Pathology: LCH is a clonal proliferation of cells that resemble Langerhans cells, which are normally present in skin. LCH cells exhibit CD1a, S100, and CD207 antigens and unique intracytoplasmic organelles called Birbeck granules. LCH is divided into 3 groups:

  1. Unifocal/localised form – 70% – Limited to single /few bones and may involve the lung, and patients present between 5 -15 years of age
  2. Multifocal unisystem / chronic recurring form – 20% – Involves multiple bones and the reticuloendothelial system, and is accompanied by diabetes insipidus. Patients present between 1-5 years of age
  3. Multifocal multisystem/fulminant form -10% – fatal. It is diagnosed in first 2 years of life. Characterised by disseminated involvement of the reticuloendothelial system, anemia, and thrombocytopenia

Imaging features :

  1. Skull –“Punched-out” lytic lesion with bevelled edge and geographic skull. Button sequestrum.
  2. Spine – Vertebral body is commonly affected. Early lesions appear lytic. MRI shows T1 hypointense, T2 hyperintensity, with areas of enhancement. Vertebra plana occurs later.
  3. Long bones – Common in children, involve the diaphysis/metaphysis.
    Early lesions – lytic, expansile, and aggressive. Less aggressive lesions have cortical thickening and a smooth periosteal reaction.  Mature lesions have a sharply defined sclerotic margin
  4. Flat bones – “Floating teeth” if enough alveolar destruction; Lytic lesion with sclerotic rim and surrounding sclerosis in the iliac bone
  5. Liver – Hepatomegaly, solid or cyst-like lesions and sclerosing cholangitis.
  6. Lymph nodes -Most common in the neck
  7. CNS –Diabetes insipidus and neurodegeneration, absent posterior pituitary bright spot, thickening of pituitary stalk
  8. Lung – Centrilobular nodules or cysts of varying sizes, with mid- to upper-lung distribution and sparing of costophrenic angles. Common in adults with smoking.

Treatment

  1. Skull/single long bone – Curettage with intralesional steroid injection or radiation therapy. Multiple bone -Chemotherapy and oral systemic steroids
  2. Spine – Radiation therapy for lesions at risk of collapse. Spinal fusion or bracing with neurologic symptoms
  3. Liver/spleen – Chemotherapy and steroids
  4. CNS – Chemotherapy +/- steroids for active disease with diabetes insipidus.
    Retinoic acid and IVIG for neurodegenerative symptoms
  5. Lung – Smoking cessation. Chemotherapy and steroids for persistent/ progressive cases

Differential diagnosis

  • Metastasis
  • Atypical Tuberculosis – in endemic areas

In our case, isolated spine and rib involvement was seen with absence of other classic regions of LCH involvement like skull, long bones, CNS, lung and reticuloendothelial system.

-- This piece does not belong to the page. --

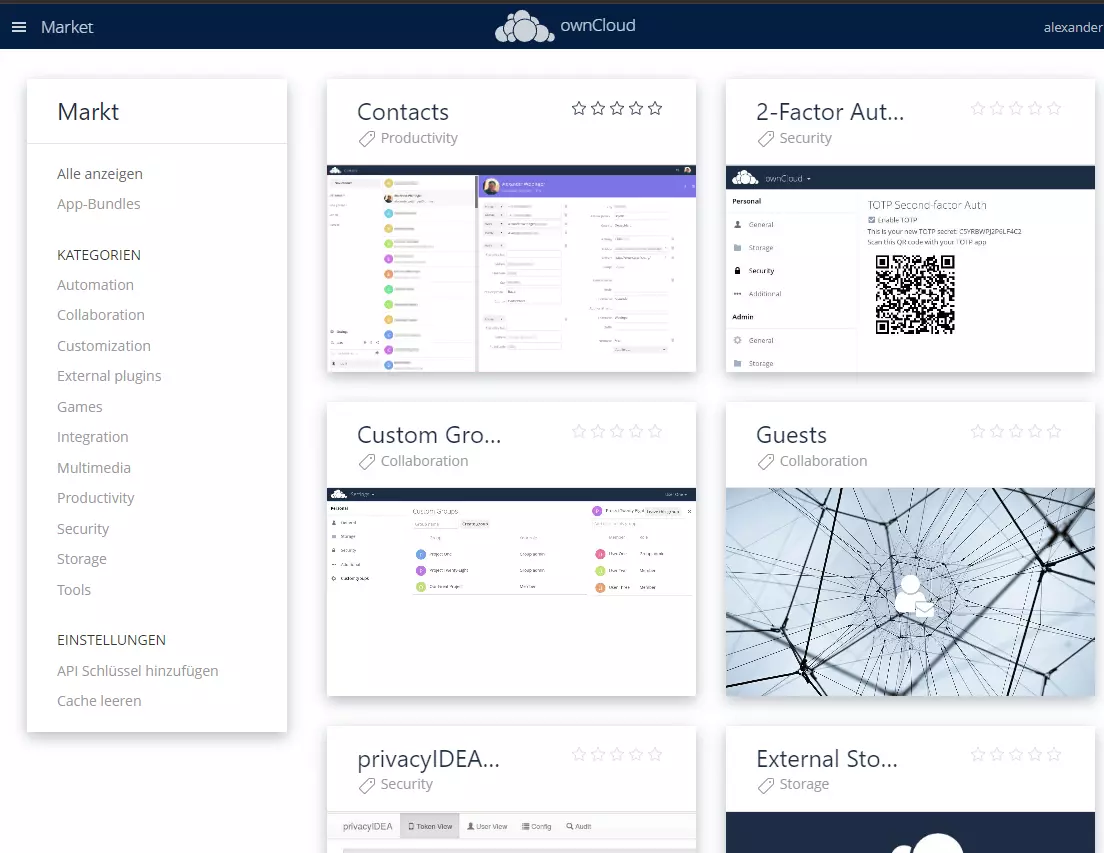The image size is (1104, 853).
Task: Open the navigation hamburger menu
Action: tap(19, 27)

This case highlights the importance of including histiocytic disorders in the differential diagnosis of aggressive-looking skeletal lesions in young patients and children.

References

  • More than Just Langerhans Cell Histiocytosis: A Radiologic Review of Histiocytic Disorders. Jatin Zaveri, Quan La, Gail Yarmish, and Jeremy Neuman.Radiographics 2014 34:7, 2008-2024.